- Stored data

═══

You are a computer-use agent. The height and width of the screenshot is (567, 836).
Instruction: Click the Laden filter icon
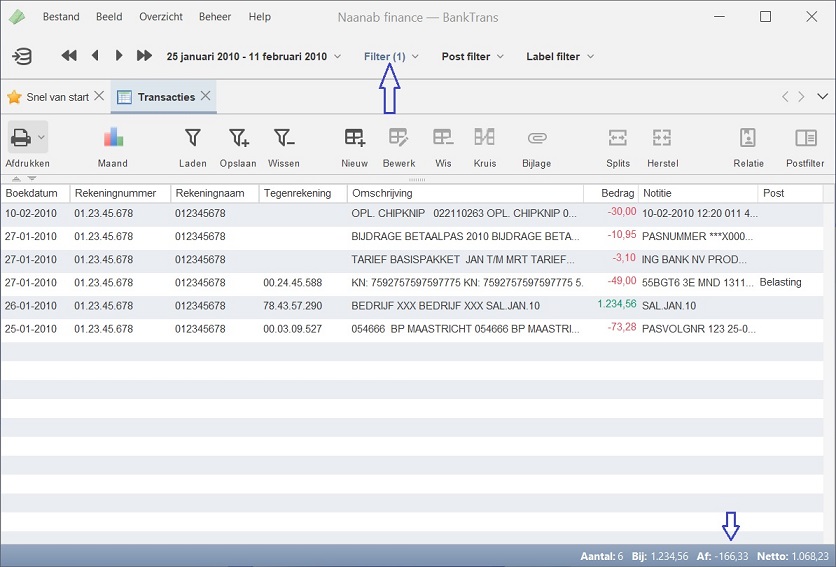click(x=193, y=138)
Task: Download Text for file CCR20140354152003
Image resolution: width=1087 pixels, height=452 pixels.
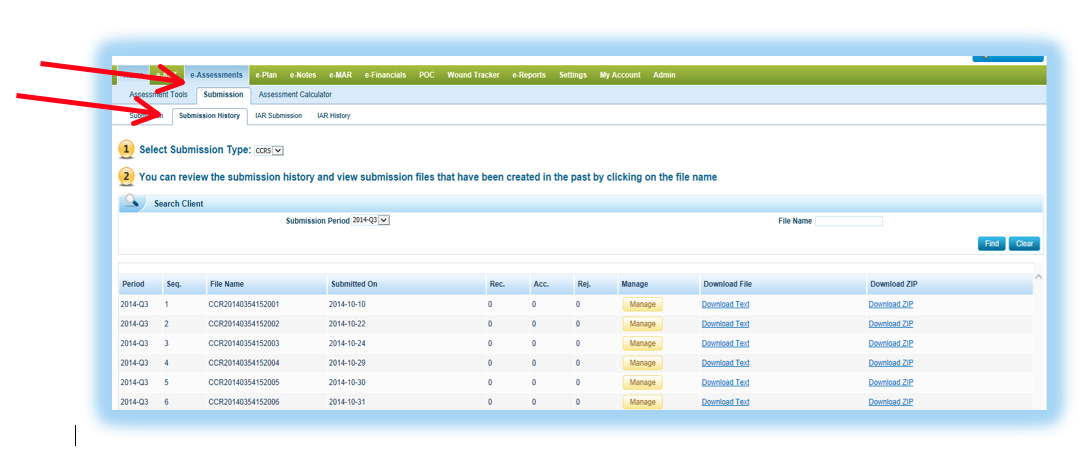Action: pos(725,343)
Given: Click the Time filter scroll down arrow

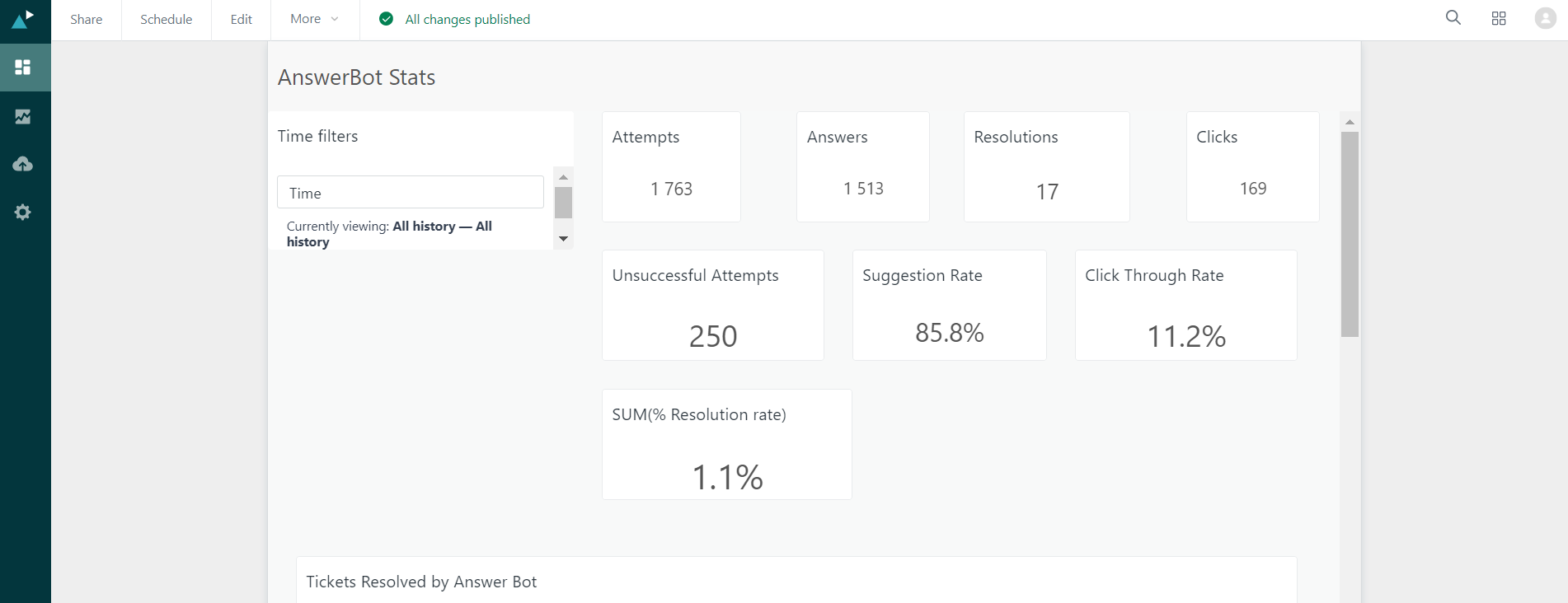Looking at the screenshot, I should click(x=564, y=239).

═══

- YOUR GOAL
The records above must be repeated in full and exactly, but without any of the pictures.

- TASK RESPONSE
You are a computer-use agent. The height and width of the screenshot is (567, 836).
Instruction: Click the Laden filter icon
click(x=193, y=138)
Task: Download Text for file CCR20140354152003
Image resolution: width=1087 pixels, height=452 pixels.
Action: pos(725,343)
Given: Click the Time filter scroll down arrow

Looking at the screenshot, I should click(x=564, y=239).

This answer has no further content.